All lines in the data below carrying the string "computer" are to be located and copied.
--- Source data ---
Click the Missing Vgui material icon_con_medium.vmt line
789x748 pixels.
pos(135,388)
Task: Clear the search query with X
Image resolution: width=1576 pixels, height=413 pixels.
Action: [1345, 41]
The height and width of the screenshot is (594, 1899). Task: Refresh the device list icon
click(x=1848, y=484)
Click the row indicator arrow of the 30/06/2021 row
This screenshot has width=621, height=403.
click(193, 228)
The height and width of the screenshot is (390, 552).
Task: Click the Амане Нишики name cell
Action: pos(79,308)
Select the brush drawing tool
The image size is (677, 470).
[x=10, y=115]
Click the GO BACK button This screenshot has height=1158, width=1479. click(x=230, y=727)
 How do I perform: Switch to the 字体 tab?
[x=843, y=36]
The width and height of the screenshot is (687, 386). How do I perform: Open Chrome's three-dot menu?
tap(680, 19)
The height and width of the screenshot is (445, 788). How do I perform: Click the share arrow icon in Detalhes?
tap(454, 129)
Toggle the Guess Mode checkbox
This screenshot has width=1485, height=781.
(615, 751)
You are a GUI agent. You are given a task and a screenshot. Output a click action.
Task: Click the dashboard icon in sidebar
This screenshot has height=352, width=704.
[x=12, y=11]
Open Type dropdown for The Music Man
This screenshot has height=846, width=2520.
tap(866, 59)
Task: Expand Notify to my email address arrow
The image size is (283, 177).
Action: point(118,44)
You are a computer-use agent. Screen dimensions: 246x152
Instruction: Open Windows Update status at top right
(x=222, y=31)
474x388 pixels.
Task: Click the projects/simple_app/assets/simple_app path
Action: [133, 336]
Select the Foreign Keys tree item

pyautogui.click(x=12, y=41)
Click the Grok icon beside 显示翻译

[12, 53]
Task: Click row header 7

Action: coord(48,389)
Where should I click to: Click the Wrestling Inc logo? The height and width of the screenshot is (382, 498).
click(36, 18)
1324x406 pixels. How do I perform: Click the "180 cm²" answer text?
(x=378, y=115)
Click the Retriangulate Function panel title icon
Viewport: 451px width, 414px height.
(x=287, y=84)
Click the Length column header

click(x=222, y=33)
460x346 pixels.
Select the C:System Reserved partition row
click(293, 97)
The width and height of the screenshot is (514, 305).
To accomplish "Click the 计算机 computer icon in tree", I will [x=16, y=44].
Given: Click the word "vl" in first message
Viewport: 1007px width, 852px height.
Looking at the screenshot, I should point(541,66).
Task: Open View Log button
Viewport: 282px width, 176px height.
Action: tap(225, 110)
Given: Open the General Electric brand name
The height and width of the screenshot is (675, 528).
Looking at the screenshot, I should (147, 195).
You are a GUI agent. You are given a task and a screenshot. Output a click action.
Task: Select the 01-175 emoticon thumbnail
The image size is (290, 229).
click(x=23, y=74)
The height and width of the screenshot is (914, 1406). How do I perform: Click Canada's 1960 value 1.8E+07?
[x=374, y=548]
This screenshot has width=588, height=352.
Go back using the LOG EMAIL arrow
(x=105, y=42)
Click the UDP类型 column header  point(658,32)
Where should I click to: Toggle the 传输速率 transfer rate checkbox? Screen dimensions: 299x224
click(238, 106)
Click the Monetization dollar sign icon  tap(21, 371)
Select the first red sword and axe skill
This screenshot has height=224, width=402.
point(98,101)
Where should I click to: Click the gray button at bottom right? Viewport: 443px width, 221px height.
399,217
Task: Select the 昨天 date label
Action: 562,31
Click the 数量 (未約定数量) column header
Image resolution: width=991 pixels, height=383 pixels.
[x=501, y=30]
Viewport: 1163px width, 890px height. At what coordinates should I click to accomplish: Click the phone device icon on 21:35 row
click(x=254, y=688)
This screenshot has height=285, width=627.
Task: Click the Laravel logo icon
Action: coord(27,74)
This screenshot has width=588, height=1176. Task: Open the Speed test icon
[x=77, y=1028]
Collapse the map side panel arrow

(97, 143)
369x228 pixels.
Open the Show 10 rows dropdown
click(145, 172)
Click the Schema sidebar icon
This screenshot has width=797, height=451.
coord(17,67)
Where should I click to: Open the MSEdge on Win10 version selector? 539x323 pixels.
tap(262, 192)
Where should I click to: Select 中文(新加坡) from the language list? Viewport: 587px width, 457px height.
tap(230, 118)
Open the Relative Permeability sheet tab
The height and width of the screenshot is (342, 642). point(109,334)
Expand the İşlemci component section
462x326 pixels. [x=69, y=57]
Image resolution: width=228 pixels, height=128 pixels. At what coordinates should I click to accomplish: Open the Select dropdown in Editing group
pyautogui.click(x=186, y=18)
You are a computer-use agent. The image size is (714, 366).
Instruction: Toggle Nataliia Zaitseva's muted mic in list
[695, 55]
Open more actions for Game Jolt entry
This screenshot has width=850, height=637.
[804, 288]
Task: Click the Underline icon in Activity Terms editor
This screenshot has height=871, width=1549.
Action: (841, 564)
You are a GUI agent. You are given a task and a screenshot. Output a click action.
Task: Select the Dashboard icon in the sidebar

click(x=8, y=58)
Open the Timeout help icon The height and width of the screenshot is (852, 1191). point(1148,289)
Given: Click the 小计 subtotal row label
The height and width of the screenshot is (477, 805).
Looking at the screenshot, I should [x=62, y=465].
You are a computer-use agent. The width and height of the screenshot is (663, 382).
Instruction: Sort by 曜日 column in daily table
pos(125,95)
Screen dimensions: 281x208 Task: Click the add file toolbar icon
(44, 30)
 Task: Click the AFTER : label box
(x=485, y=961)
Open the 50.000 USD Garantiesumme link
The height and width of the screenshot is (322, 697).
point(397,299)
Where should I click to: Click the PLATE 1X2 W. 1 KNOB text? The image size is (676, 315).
---
Exercise answer
You are a computer-use agent. Screen dimensions: 246x152
To accomplish "Click the 计算机 computer icon in tree", I will [x=16, y=44].
You are a computer-use agent. The image size is (714, 366).
You are a computer-use agent. The width and height of the screenshot is (663, 382).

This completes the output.